Gençler, ilk defa geldikleri bu yoksul mahallesinde kendilerine bir konu, bir malzeme, bir kaynak bulabilmek için gezerler. Tabii buraya yabancı oldukları için mahalli sakinleri tarafından hemen fark edilirler. Ama doğrusu pek kimsenin de çok umurunda değildir bunların kim olduğu. Sadece içlerindeki meraktan dolayı şöyle bir bakarlar. Pek ilgilenmezler ama merak da etmez değiller.

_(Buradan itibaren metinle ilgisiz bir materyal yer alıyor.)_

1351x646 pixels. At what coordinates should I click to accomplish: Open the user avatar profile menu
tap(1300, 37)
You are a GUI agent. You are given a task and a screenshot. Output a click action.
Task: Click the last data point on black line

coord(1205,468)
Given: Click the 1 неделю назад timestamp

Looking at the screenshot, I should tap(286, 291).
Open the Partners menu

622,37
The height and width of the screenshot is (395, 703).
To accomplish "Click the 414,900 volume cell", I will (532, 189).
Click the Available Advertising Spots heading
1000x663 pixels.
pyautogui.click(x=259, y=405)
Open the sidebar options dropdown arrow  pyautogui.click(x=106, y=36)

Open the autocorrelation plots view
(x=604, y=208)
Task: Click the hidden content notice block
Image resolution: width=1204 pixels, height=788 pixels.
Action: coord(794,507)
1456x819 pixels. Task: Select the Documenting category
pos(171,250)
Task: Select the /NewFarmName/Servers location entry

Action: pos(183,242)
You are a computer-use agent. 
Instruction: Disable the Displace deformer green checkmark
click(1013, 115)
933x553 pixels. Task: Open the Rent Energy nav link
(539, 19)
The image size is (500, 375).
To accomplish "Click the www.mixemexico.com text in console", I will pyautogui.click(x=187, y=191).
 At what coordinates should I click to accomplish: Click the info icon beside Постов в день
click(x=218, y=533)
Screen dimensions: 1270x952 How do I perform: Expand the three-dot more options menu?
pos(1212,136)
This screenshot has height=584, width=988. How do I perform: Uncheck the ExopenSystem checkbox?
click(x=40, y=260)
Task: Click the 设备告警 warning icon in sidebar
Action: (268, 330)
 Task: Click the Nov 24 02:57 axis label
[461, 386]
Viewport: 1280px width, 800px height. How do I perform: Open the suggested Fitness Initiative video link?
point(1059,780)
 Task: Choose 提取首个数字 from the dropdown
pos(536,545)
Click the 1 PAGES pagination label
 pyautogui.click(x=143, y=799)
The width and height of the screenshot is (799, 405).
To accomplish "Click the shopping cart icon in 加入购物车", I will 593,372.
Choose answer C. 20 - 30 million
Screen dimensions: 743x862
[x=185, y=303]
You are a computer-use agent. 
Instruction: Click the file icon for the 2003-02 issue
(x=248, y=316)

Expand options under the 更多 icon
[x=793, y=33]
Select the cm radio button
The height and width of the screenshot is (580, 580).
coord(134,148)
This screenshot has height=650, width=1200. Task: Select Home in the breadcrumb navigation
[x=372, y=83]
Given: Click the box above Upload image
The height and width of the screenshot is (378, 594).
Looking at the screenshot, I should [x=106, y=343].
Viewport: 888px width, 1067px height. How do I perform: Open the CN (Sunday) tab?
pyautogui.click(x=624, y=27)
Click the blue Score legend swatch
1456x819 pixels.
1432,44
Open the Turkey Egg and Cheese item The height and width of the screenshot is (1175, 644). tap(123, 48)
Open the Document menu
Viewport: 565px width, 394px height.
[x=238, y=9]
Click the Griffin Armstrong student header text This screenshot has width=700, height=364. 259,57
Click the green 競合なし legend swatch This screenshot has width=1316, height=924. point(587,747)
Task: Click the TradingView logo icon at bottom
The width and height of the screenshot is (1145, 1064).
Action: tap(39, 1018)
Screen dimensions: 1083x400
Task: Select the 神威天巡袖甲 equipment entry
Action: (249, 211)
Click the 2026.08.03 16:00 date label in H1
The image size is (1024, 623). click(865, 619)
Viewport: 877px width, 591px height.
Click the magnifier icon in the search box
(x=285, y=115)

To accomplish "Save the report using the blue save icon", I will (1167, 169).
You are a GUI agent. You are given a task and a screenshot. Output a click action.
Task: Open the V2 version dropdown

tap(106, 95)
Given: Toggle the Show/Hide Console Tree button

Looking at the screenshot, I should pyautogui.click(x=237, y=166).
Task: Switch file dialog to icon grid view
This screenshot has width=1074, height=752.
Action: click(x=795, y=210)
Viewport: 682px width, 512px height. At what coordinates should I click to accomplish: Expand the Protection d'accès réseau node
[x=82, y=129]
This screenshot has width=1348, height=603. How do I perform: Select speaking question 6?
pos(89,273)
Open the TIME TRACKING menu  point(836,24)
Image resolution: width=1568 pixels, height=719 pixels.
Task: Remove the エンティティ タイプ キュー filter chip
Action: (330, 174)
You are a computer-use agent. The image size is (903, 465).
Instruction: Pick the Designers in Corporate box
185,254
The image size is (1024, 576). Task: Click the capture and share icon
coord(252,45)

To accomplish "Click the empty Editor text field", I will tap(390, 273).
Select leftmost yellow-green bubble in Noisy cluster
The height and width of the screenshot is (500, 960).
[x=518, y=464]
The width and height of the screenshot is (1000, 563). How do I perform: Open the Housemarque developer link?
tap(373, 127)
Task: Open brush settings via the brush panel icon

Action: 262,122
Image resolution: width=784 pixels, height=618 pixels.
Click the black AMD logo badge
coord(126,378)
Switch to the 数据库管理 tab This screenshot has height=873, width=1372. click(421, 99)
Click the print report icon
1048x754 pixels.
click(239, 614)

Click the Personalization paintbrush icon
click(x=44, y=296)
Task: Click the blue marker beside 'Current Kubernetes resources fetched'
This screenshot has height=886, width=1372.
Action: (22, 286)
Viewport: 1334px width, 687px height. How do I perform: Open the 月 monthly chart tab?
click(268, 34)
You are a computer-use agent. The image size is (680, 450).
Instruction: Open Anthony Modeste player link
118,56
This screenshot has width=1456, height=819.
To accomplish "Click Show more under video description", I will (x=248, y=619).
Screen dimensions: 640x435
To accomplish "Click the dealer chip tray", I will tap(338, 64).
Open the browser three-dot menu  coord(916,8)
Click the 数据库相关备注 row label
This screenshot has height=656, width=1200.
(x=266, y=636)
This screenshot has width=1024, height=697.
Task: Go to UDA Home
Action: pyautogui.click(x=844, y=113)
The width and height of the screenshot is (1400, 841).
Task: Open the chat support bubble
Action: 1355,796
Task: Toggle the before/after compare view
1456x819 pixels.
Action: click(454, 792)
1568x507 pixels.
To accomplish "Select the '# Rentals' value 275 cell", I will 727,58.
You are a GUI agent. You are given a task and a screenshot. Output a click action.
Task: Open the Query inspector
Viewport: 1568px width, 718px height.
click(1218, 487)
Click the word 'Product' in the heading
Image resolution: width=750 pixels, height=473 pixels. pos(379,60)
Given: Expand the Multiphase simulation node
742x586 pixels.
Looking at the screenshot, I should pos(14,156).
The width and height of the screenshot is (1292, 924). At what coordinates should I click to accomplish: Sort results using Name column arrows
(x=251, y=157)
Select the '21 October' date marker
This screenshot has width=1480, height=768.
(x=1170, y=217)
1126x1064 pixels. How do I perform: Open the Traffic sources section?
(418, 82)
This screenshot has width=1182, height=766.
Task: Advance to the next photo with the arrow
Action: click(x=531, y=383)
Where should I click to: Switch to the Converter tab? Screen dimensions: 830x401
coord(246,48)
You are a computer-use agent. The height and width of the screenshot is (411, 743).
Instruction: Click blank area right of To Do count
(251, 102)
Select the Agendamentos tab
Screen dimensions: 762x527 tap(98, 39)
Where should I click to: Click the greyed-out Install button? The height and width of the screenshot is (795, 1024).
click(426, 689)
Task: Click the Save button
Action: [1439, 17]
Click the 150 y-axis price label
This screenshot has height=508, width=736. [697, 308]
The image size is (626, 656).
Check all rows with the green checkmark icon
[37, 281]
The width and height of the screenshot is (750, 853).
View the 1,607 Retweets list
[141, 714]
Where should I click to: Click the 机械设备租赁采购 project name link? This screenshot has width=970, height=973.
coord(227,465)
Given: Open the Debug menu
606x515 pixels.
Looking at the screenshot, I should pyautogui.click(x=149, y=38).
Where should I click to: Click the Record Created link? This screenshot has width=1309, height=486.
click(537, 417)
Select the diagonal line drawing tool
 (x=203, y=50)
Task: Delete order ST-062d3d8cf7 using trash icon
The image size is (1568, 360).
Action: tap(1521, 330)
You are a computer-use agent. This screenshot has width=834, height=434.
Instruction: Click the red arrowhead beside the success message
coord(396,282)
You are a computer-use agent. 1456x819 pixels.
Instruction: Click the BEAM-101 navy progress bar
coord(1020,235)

Yazar, bölgeden bazı kişileri romana alır. Bir çocuk, bir yaşlı adam, bir fırıncı, yaşlı bir kadın, meraklı komşular… Ve tabii ki Yakup.
Mahallede gezinirken Türk insanının yaşayış biçimi, gelenek görenekleri ve misafirperverlikleri de gözler önüne serilir yazar tarafından:
“Pideler güzel kokuyor Fırın sizin mi? Biz gazeteciyiz.” Fırıncı yeni çıkardığı pideyi uzattı:
“Hoş geldiniz. Fırın benim. Evim yukarda. Vaktiniz varsa hanıma sesleneyim zeytin, peynir falan indirsin.”
“Yoo… Sağ olun. Biz sadece pide yiyelim.”
“Oğlum çay doldur misafirlere.” (Sayfa 28)
Konuşmalar, yer yer yöresel ağızlarla veriliyor. Bu da okuyucuya ayrı bir keyif veriyor doğrusu. Yazarın Osmaniye tarafından olması nedeniyle olmalı, verilen yöresel ağızlar da bu bölgenin ağzı olarak karşımıza çıkıyor. Deyim yerindeyse tam bir Adana ağzı:
“Avrat gapii süpürüyordu sabah. Dozutma dedim. Oninen gavga eddik. Şöle bi dolandım da dönüyom. Hadi fazla gevezelik etme de iki pide ver.”
“Az önce bir tane istemiştin.”
“Sana ne ulan. Az önce birdi, şimdi iki oldu.”
“Tamam, tamam. Buyur afiyet olsun.”
“Saol. Hadi selametinen gal. Parasını aaaşam veririm.” (Sayfa 29)
Gençler, bilgi almak amacıyla fırıncıya sorular soruyor, amaçlarına ulaşmaya çalışıyordu.
“Haber yapacak neler var buralarda?”
“Cami var az ilerde. Hatta ahşap, iki katlı, üç veya dört bina kaldı. En az yüz yıllıktır onlar.”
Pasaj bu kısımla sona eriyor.